Work required — Scan the records beneath this line for the line holding "Instruction: Click the Google Assistant logo" and the line holding "Task: Read the", then transcribe exactly those two and all lines between.

Supplied information —
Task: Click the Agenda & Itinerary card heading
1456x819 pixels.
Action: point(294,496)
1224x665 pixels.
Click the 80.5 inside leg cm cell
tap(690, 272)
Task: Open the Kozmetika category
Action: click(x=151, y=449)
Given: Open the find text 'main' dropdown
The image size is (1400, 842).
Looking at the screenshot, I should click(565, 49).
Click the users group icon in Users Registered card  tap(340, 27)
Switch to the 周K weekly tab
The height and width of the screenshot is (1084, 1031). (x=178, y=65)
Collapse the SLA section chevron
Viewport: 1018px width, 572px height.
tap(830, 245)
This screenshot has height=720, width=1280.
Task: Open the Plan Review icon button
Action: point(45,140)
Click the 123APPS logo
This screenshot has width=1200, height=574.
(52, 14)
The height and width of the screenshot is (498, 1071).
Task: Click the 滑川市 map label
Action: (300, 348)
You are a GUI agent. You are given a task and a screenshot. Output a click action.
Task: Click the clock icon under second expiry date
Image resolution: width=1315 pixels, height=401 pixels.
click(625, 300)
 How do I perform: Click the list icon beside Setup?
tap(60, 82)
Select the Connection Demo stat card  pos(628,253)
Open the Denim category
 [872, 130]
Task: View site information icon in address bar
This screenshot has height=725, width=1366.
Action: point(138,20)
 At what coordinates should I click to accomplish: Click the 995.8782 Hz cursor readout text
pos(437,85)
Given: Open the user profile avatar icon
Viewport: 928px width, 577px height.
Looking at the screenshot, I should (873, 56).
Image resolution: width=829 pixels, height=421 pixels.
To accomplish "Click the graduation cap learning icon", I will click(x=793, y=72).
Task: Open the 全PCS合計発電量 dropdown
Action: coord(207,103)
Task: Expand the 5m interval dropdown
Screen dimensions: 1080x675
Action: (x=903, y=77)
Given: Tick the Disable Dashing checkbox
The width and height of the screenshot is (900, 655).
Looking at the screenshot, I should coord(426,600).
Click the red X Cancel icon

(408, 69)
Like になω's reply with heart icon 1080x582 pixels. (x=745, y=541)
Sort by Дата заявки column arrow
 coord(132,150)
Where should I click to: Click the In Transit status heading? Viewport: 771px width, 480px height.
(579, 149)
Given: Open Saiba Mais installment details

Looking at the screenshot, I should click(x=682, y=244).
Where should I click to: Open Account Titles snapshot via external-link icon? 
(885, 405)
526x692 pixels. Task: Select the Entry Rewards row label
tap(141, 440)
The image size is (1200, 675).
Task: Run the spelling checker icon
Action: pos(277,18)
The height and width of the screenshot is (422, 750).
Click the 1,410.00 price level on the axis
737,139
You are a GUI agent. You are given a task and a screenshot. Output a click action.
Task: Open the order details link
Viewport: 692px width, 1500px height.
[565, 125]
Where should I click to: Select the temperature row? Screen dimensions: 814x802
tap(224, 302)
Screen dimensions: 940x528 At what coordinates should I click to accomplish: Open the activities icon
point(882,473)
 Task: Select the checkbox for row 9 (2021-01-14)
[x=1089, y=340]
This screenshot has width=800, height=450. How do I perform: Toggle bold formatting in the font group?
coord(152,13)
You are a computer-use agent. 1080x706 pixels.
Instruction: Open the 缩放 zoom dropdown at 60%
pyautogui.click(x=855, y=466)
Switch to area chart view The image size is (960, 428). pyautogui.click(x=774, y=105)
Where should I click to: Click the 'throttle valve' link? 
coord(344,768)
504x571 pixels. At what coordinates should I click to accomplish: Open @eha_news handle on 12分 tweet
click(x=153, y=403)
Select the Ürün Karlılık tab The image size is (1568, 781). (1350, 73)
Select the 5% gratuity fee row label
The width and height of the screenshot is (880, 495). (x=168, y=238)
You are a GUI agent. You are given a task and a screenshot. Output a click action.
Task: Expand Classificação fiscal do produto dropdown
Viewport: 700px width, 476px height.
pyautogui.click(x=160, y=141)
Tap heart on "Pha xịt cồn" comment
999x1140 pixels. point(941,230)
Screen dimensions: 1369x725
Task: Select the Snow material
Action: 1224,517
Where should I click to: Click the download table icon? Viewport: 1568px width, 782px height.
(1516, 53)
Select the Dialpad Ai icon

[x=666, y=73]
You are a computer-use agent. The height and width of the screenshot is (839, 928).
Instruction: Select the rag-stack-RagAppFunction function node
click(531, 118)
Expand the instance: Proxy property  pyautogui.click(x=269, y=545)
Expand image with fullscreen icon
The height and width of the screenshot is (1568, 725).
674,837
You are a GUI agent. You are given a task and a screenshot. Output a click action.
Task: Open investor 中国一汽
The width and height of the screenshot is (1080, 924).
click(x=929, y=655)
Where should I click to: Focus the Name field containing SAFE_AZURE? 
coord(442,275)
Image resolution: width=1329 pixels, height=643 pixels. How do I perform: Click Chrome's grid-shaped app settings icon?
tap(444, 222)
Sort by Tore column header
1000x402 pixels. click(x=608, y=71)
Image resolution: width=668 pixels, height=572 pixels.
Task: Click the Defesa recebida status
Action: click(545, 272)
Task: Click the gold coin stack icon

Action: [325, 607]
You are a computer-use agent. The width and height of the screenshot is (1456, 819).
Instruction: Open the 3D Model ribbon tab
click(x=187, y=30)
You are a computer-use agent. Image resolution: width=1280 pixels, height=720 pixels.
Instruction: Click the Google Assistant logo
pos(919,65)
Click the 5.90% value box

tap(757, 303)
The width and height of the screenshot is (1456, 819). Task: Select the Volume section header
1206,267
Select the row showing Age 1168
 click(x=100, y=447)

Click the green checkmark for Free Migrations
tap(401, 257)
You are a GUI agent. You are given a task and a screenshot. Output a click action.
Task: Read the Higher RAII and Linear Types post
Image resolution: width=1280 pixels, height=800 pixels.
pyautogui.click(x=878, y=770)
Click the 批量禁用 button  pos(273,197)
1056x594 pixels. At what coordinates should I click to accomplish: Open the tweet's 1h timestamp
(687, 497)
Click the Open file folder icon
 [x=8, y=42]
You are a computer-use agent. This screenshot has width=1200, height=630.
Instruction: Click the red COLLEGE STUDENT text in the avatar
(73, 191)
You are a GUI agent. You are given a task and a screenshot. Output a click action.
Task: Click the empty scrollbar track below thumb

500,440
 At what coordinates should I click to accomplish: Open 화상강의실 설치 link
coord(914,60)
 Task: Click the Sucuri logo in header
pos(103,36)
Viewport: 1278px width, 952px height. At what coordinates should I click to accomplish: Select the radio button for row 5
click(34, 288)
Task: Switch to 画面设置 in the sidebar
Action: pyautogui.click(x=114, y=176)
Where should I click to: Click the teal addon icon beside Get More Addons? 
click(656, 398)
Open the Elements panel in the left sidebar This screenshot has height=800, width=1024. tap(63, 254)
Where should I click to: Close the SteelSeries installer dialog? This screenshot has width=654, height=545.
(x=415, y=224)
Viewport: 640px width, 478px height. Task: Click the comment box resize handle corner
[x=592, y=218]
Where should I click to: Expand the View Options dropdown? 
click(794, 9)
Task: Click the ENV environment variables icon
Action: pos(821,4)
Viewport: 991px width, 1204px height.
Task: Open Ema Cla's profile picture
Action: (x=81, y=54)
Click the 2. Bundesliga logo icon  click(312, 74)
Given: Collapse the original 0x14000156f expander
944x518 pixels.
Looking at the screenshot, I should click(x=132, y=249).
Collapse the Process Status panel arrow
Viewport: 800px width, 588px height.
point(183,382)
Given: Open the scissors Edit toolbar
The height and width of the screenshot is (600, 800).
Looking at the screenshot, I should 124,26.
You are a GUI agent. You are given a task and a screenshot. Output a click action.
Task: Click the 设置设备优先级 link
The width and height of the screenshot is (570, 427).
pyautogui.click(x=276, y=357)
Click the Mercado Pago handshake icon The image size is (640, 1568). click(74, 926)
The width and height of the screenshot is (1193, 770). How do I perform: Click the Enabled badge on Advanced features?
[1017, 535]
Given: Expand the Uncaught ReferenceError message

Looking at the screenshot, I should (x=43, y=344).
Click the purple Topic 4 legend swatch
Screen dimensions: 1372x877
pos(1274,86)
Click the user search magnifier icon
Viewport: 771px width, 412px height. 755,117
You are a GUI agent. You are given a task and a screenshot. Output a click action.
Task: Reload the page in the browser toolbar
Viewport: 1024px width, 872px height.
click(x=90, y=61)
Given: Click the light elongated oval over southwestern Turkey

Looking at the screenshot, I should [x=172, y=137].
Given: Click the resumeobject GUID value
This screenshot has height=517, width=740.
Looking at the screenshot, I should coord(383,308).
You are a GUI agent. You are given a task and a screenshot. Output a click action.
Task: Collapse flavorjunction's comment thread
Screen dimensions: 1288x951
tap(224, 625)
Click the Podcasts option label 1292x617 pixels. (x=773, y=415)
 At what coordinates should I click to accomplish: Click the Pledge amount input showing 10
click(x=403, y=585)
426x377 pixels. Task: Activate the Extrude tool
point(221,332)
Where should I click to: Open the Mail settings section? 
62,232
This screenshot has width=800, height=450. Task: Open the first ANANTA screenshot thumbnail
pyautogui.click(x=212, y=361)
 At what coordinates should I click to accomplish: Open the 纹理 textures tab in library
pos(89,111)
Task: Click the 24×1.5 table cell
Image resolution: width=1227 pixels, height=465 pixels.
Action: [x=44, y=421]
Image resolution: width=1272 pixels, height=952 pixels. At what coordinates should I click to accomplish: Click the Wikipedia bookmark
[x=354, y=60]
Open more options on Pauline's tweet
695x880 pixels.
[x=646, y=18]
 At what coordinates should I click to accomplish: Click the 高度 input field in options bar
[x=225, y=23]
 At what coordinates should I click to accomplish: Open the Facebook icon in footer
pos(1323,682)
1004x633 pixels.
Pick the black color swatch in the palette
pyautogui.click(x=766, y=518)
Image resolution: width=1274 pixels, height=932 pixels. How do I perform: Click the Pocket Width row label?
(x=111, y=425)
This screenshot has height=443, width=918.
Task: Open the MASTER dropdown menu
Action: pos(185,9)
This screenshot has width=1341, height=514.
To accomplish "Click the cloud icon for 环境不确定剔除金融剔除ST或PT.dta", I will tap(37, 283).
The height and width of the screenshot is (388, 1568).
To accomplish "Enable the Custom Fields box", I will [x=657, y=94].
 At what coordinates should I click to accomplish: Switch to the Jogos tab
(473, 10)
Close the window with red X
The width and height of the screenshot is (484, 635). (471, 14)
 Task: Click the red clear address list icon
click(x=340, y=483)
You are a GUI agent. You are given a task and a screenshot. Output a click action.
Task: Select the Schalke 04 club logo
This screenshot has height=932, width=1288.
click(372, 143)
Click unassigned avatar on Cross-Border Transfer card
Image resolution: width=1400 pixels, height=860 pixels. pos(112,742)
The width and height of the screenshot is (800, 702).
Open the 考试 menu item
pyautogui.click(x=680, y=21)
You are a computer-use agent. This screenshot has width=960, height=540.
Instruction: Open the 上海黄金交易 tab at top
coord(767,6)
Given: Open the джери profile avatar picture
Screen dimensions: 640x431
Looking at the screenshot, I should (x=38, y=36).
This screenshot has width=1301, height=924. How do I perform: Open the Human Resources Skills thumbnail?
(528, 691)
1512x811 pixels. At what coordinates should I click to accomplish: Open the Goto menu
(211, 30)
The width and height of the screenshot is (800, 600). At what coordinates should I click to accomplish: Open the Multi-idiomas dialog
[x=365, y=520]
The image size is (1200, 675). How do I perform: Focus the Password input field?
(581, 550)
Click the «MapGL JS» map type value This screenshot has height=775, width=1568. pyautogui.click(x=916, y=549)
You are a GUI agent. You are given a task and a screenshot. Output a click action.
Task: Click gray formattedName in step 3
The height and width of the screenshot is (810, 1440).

Response box —
Instruction: Click the Google Assistant logo
pos(919,65)
Click the 5.90% value box

tap(757, 303)
The width and height of the screenshot is (1456, 819). Task: Select the Volume section header
1206,267
Select the row showing Age 1168
 click(x=100, y=447)

Click the green checkmark for Free Migrations
tap(401, 257)
You are a GUI agent. You are given a task and a screenshot. Output a click action.
Task: Read the Higher RAII and Linear Types post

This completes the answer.